Print the lines starting at the line containing "The width and height of the screenshot is (1456, 819)." and ending at the line containing "(x=149, y=189)", including both, and nothing else.

>> Begin RECORD SET

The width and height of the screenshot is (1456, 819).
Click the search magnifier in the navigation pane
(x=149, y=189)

>> End RECORD SET
>> Begin RECORD SET

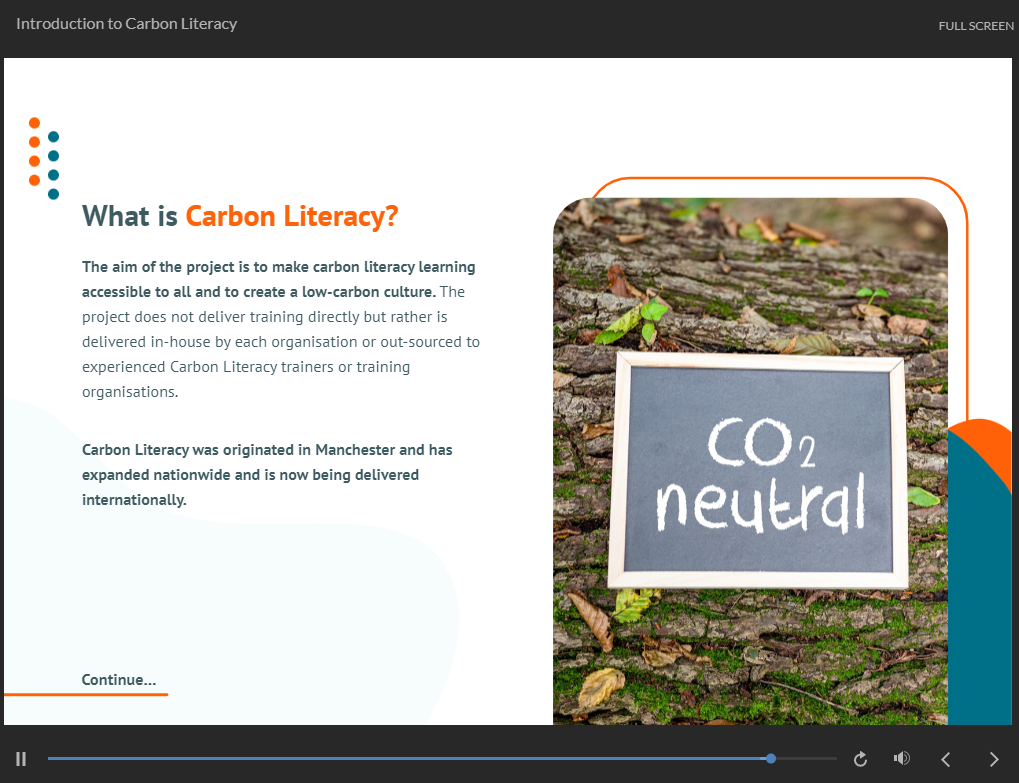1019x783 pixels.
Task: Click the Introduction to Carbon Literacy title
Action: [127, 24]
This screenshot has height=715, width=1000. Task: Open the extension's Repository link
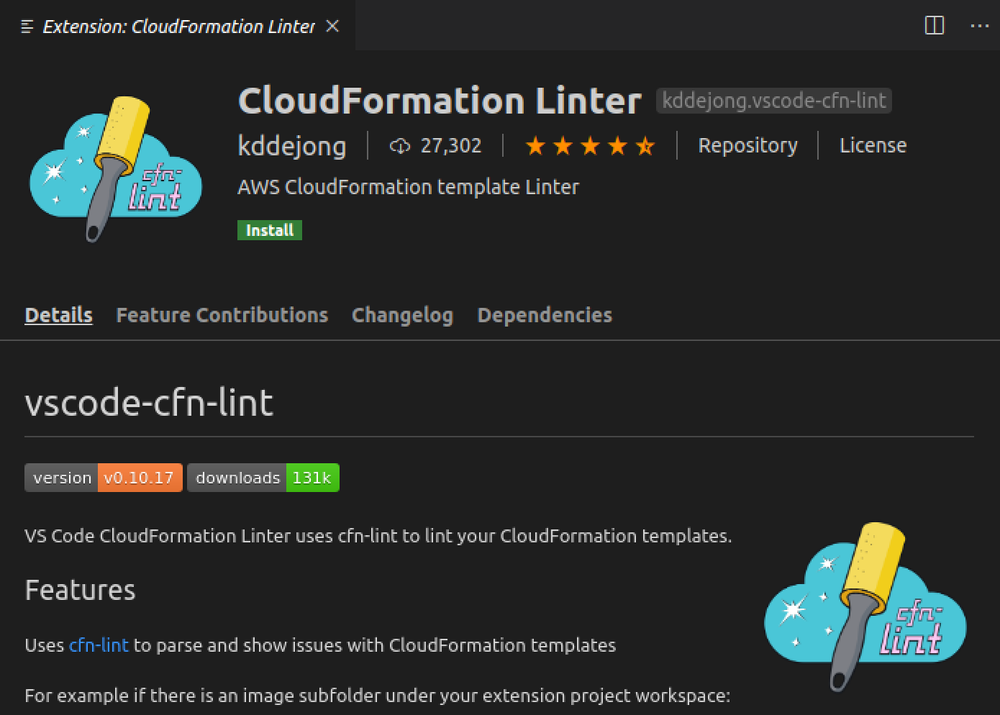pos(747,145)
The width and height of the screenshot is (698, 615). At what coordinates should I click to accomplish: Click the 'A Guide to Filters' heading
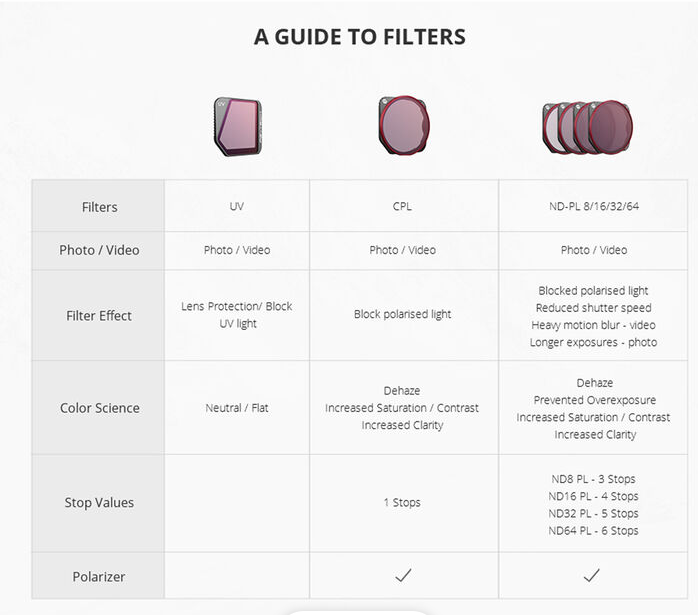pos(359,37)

>> End RECORD SET

**EXERCISE ANSWER**
The width and height of the screenshot is (1456, 819).
Click the search magnifier in the navigation pane
(x=149, y=189)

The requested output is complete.